November 14, 2002 (Ira Pilgrim)
Everywhere he feels his Heart because its vessels run to all his limbs.
The Ebbers Papyrus (Egypt, ca.1550 BC)
Your physician may tell you that your blood pressure is normal, low or high. What does he mean? What is blood pressure?
If you put a tube in an artery and connected it to a manometer, an instrument that measures the pressure of a fluid(a gas or liquid), you would find that the pressure fluctuates with every beat of the heart. When the left ventricle of the heart(which is the main pump) contracts(called the systole) the pressure will go up. That highest measurement is called the systolic pressure. When the ventricle relaxes(diastole), the pressure goes down. Its lowest point is called the diastolic pressure; the pressure in the artery when the left ventricle is relaxed.
The doctor doesn't stick a tube into your artery. He measures blood pressure in an indirect way. He puts a cuff around your arm which is attached to a manometer that measures the air pressure in the cuff. Then he puts a stethoscope over the artery in your forearm. He then pumps up the cuff so that it acts as a tourniquet and stops the blood from flowing in both the arteries and veins. Then he lets the air out slowly until he can hear a heartbeat (a pulse beat). That point is where the air pressure in the cuff equals the maximum pressure in the artery. The blood can now enter the artery in the forearm, but because the vein is still blocked it "hammers" like water may in a blocked pipe. That pressure point is about the same as the systolic pressure obtained with a tube in the artery.
He continues to let the pressure drop until he can't hear the pulse any more. At that point, where the pressure in the cuff equals the pressure in the veins, the veins opens up and lets the blood through freely; which stops the sound of the pulse. This approximates the diastolic pressure as measured by a tube in the artery.
These values will be charted as 120/60 (called 120 over 60). The measurements are in millimeters of mercury and represent the pressure that it takes to raise a column of mercury, so many millimeters. The 120 is the systolic pressure and the 60 is the diastolic pressure. If you want to know what's normal, ask your doctor. Different medical people have different ideas of what's normal, just as they differ on who is crazy.
You can think of the circulation of the blood as consisting of a pump(the heart) that circulates liquid(blood) through a complex bed of tubes and pipes, some of which are very small, and then back to the pump inlet. It is a closed system where little is added or taken away. The blood is pumped round and round for as long as you live.
What will cause the pressure to stay high (high blood pressure)? Anything that interferes with the free flow of blood in the arteries. This can be arteriosclerosis (hardening of the arteries), where the arteries both lose their elasticity and are sometimes narrowed by deposits in their walls. This is the most common cause, but there are many other causes.
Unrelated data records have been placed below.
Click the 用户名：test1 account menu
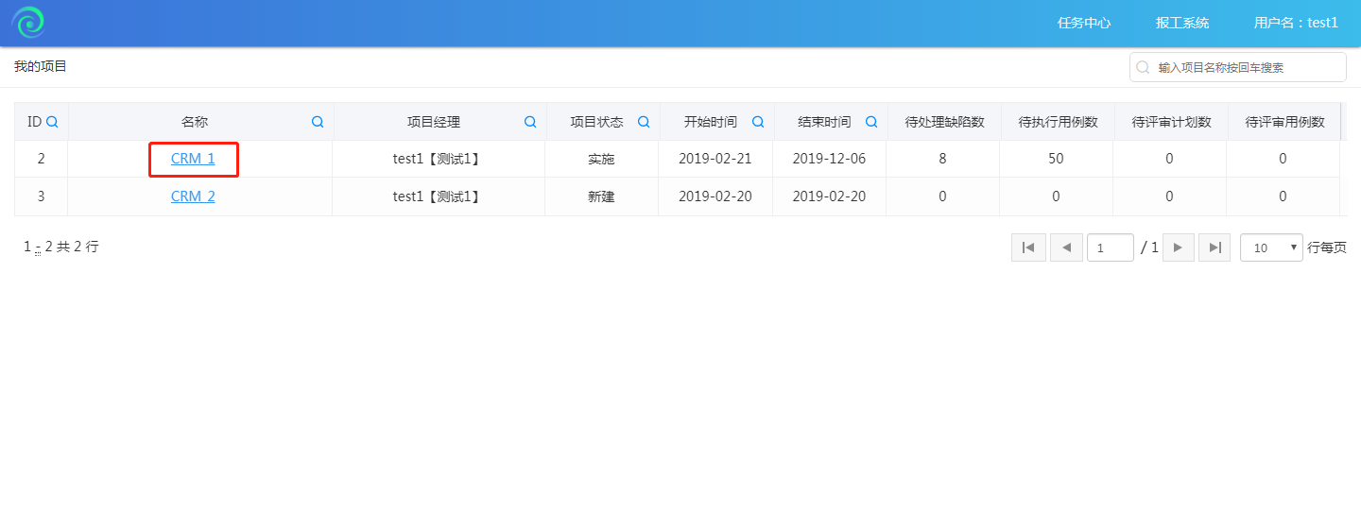Screen dimensions: 1361x529 point(1296,23)
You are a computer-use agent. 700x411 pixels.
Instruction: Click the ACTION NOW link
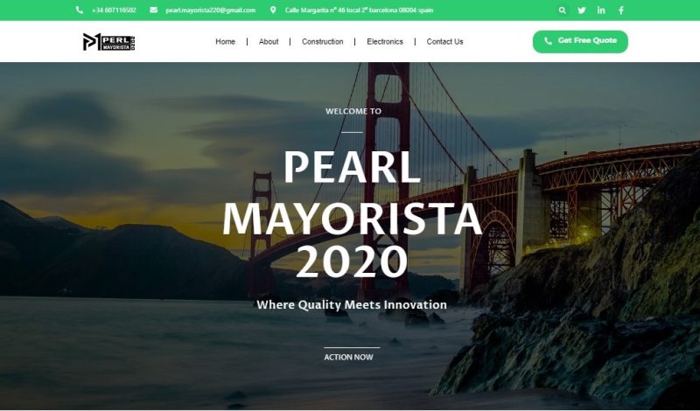pos(348,357)
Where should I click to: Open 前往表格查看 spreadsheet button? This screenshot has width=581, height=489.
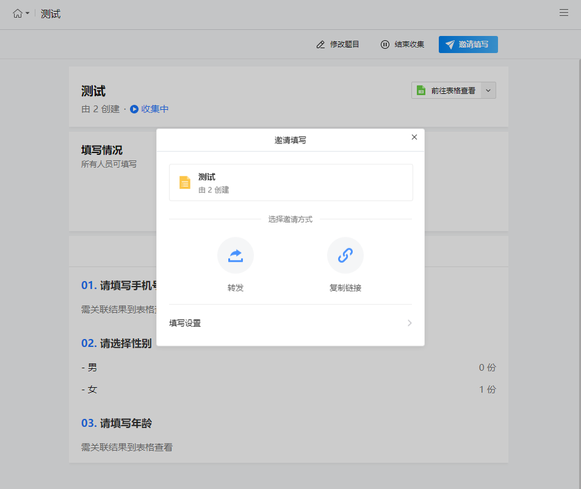447,90
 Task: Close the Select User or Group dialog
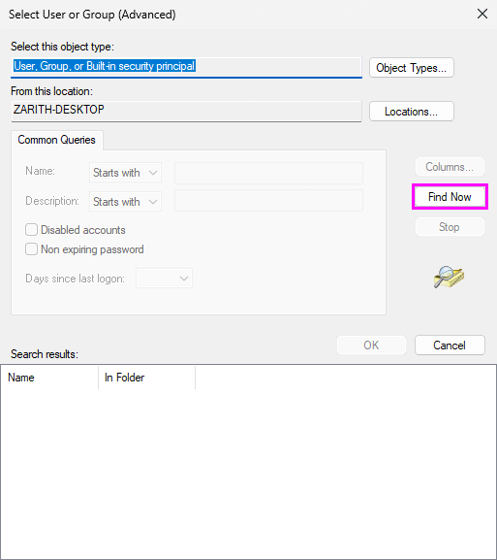pyautogui.click(x=482, y=14)
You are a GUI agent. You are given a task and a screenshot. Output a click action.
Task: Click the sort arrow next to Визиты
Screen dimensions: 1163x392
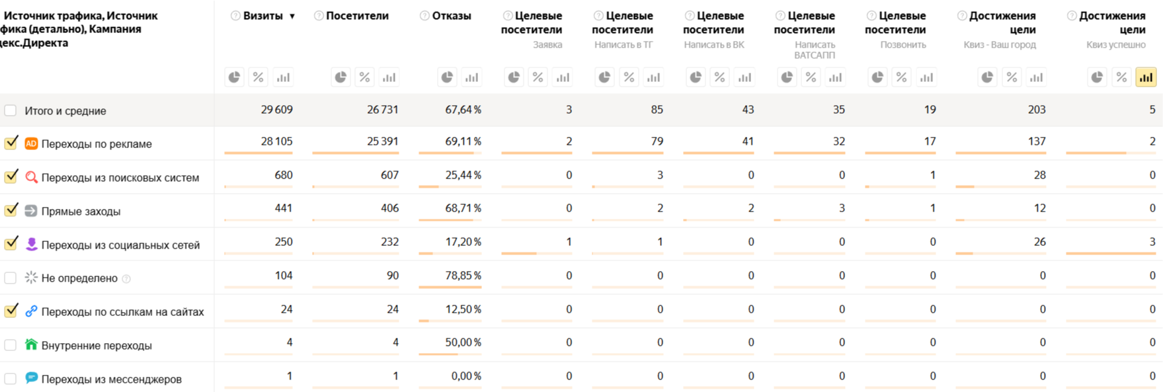(x=292, y=16)
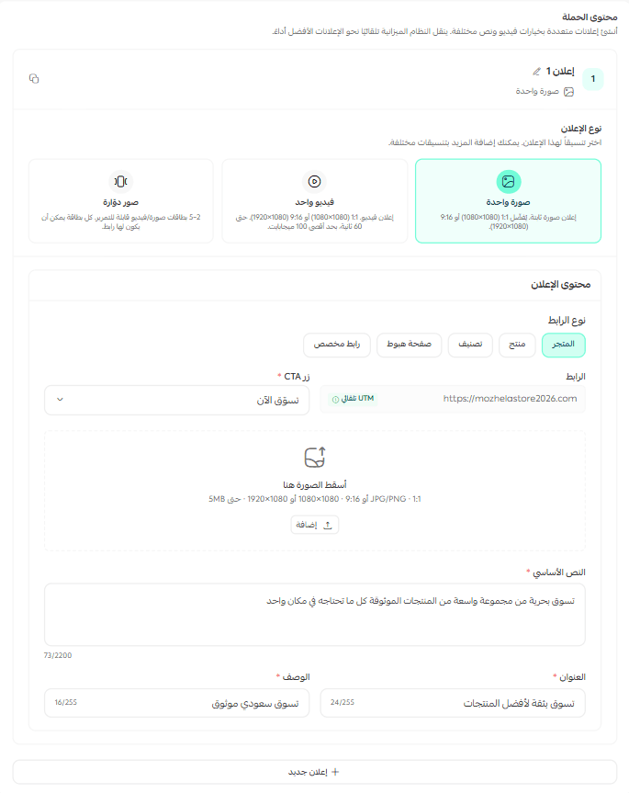629x793 pixels.
Task: Click the duplicate ad copy icon
Action: pos(34,78)
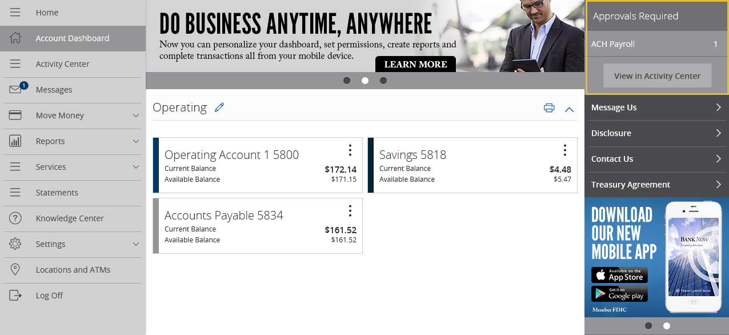
Task: Open three-dot menu on Savings 5818
Action: click(565, 150)
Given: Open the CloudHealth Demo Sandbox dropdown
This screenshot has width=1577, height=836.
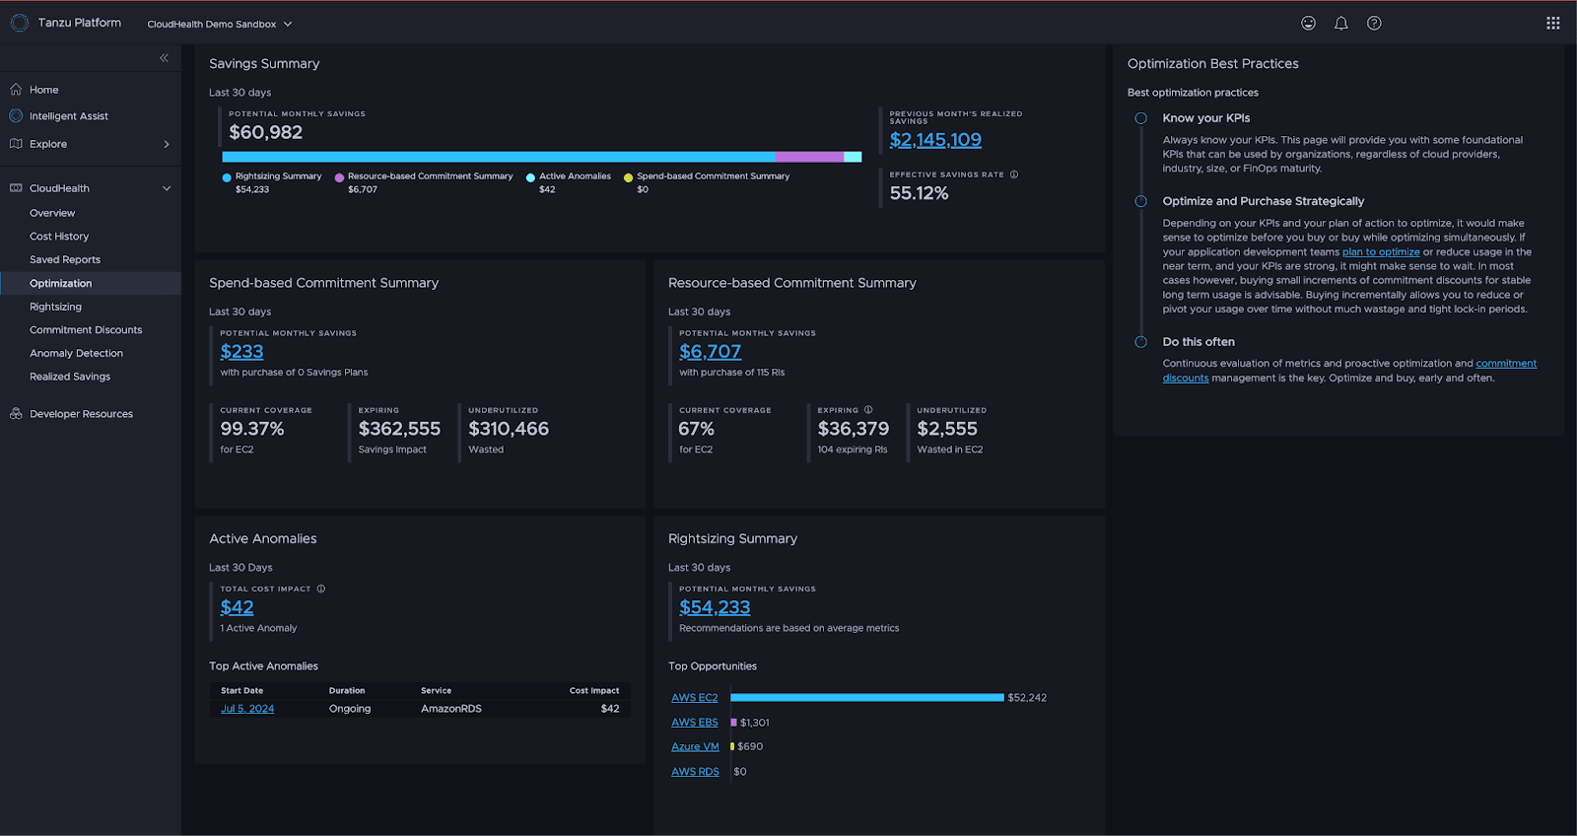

A sphygmomanometer (blood pressure measurer) is cheap, can be purchased mail order, and can be fun to play with. You and your kids can have some fun with it. It's one of the more socially acceptable ways to "play doctor".
Besides, measuring your own blood pressure can be useful. There are some people whose blood pressure goes up every time they go into a doctor's office. The doctor will find high blood pressure, but when they take their own pressure at home it's perfectly normal. If your doctor says that you have high blood pressure it might be a good idea to take your pressure at home several times before you start taking medicines. If your doctor considers a systolic pressure of over 140 to be something that should be treated and you measure 145 in his office, and 135 at home, you may be able to save yourself some unnecessary medication; which is always a good idea. If your measurement at home is lower than in the doctors office, that home measurement is probably the correct one, even though you're an amateur and you did it for free.
Anyone can take a blood pressure; it's easy. Any medic or nurse can check you out if you have any doubt.
Don't expect it to be the same all the time. It may be different when you're standing or lying down. It may be different at the end of the day from what it is when you just wake up. It will be higher after exertion or anger. A pretty nurse can make a man's blood pressure rise. No two instruments will measure exactly alike. Small differences are of no importance. It makes no difference if your pressure is 120/60 or 130/80 --they're both normal.
Now remember, if you find that you have no blood pressure at all, either you're dead or you've put the ear pieces of the stethoscope in your nose instead of in your ears.